Arch Hand Microsurg.  2022 Sep;27(3):222-228. 10.12790/ahm.22.0019.

Surgical considerations for syndactyly of the hand in harlequin ichthyosis: a 5-year experience of sequential surgical treatment in a single patient

Affiliations
  • 1Department of Plastic and Reconstructive Surgery, Institute for Human Tissue Restoration, Yonsei University College of Medicine, Seoul, Korea

Abstract

Harlequin ichthyosis (HI) is a rare congenital disease that primarily affects the skin. Its complications include syndactyly, which can cause severe constriction. Surgical release is thought to be helpful, but the details remain unclear due to a lack of data. We share our 5-year experience of a patient with HI with successful outcomes from five syndactyly release operations involving division, local flap interposition, and full-thickness skin grafts. A visible decrease in the ulnar deviation of the metacarpophalangeal joints and a wider range of motion were noted. There were no complications, except for one case of donor site dehiscence that was resolved after minor revision. The surgical design must conform to the anatomical structure, as it can be easily mistaken due to masking of the skin. A suitable donor site is a flat, non-folding surface, such as the lateral thigh.

Keyword

Harlequin type ichthyosis; Syndactyly; Hand deformities; Skin transplantation

Figure

  • Fig. 1. Sequential gross photographs. (A) Initial state at the age of 6 years and 7 months, showing incomplete syndactyly of all web spaces with skin contracture. (B) After the first operation (postoperative 6 months). (C) After the second operation (postoperative 5 months). (D) After the third operation (postoperative 5 months). (E) After the fourth operation (postoperative 10 months). (F) After the fifth operation (postoperative 1 month).

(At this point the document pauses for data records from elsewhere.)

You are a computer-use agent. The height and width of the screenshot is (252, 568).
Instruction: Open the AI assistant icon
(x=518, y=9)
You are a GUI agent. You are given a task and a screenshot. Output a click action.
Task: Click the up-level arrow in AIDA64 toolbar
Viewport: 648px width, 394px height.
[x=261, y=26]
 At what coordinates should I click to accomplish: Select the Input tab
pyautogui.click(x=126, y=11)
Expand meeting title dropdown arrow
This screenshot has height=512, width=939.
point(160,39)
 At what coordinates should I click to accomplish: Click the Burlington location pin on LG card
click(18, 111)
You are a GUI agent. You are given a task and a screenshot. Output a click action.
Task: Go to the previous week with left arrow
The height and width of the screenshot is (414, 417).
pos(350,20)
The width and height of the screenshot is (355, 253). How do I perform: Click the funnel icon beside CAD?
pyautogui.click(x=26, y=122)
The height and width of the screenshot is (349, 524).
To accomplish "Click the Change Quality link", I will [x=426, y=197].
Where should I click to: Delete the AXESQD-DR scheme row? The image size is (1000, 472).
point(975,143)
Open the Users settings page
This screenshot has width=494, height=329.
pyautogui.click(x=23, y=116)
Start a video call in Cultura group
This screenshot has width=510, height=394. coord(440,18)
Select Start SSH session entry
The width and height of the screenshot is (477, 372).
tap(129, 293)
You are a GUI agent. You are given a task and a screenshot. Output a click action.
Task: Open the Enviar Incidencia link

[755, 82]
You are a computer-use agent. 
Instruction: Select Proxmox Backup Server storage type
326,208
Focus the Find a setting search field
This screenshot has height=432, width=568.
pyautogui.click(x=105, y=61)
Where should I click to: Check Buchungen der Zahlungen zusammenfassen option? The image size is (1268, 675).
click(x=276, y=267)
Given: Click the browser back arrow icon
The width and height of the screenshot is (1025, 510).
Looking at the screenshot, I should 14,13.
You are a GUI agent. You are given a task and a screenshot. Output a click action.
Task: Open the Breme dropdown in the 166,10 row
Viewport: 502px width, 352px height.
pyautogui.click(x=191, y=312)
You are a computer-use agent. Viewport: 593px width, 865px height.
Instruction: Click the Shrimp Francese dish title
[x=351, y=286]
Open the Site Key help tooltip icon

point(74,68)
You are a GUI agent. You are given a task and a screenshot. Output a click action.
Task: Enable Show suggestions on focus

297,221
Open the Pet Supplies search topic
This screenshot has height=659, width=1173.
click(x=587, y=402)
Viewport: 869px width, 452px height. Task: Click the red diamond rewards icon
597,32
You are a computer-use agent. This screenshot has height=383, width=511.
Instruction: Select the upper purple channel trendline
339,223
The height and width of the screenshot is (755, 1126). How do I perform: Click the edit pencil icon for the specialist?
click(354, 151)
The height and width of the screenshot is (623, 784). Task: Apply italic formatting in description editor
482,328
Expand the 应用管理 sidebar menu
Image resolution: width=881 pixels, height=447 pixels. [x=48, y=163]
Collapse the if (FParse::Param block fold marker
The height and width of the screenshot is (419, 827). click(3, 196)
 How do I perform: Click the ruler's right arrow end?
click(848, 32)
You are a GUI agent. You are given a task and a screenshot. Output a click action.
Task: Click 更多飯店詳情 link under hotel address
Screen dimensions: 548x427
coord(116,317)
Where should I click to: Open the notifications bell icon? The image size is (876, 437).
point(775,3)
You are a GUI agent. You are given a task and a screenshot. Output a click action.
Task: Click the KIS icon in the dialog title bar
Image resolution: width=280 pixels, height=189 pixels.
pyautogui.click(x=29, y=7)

  • Fig. 2. Sequential X-rays of the hands. (A) Initial state at the age of 6 years and 7 months, showing ulnar deviation in proximal, middle, and distal interphalangeal joints and metacarpophalangeal joints. (B) After the first operation (postoperative 1 year). (C) After the second operation (postoperative 4 months). (D) After the fourth operation (postoperative 9 months). For the ease of comparison, the right X-ray of Fig. 2A is reproduced from our previous report, Ahn et al. [6], according to the Creative Commons License.

  • Fig. 3. Photograph of intraoperative design of the fifth operation and preoperative X-ray of the left hand. (A) A surgical design that follows the anatomical shape and position of the metacarpus and proximal phalanxes. The yellow line shows a straight direction in which the alignment of the bones can be mistaken, and the red line shows the direction in which the bones are actually aligned. (B) X-ray view (inverted left and right).

  • Fig. 4. Immediate postoperative photograph after the fifth operation. The left third web space is fully released with a full-thickness skin graft.

  • Fig. 5. Healing of the donor site. Inguinal donor site after the first operation. (A) Postoperative 1 day. (B) Postoperative 10 days. Lateral thigh donor site after the second operation. (C) Immediate postoperative state. (D) Postoperative 3 years and 6 months, showing no signs of scarring.

  • Fig. 6. Photograph of the patient grasping the joystick of an electric wheelchair, at the age of 11 years, after 1 year and 7 months had passed since the fifth and last operation.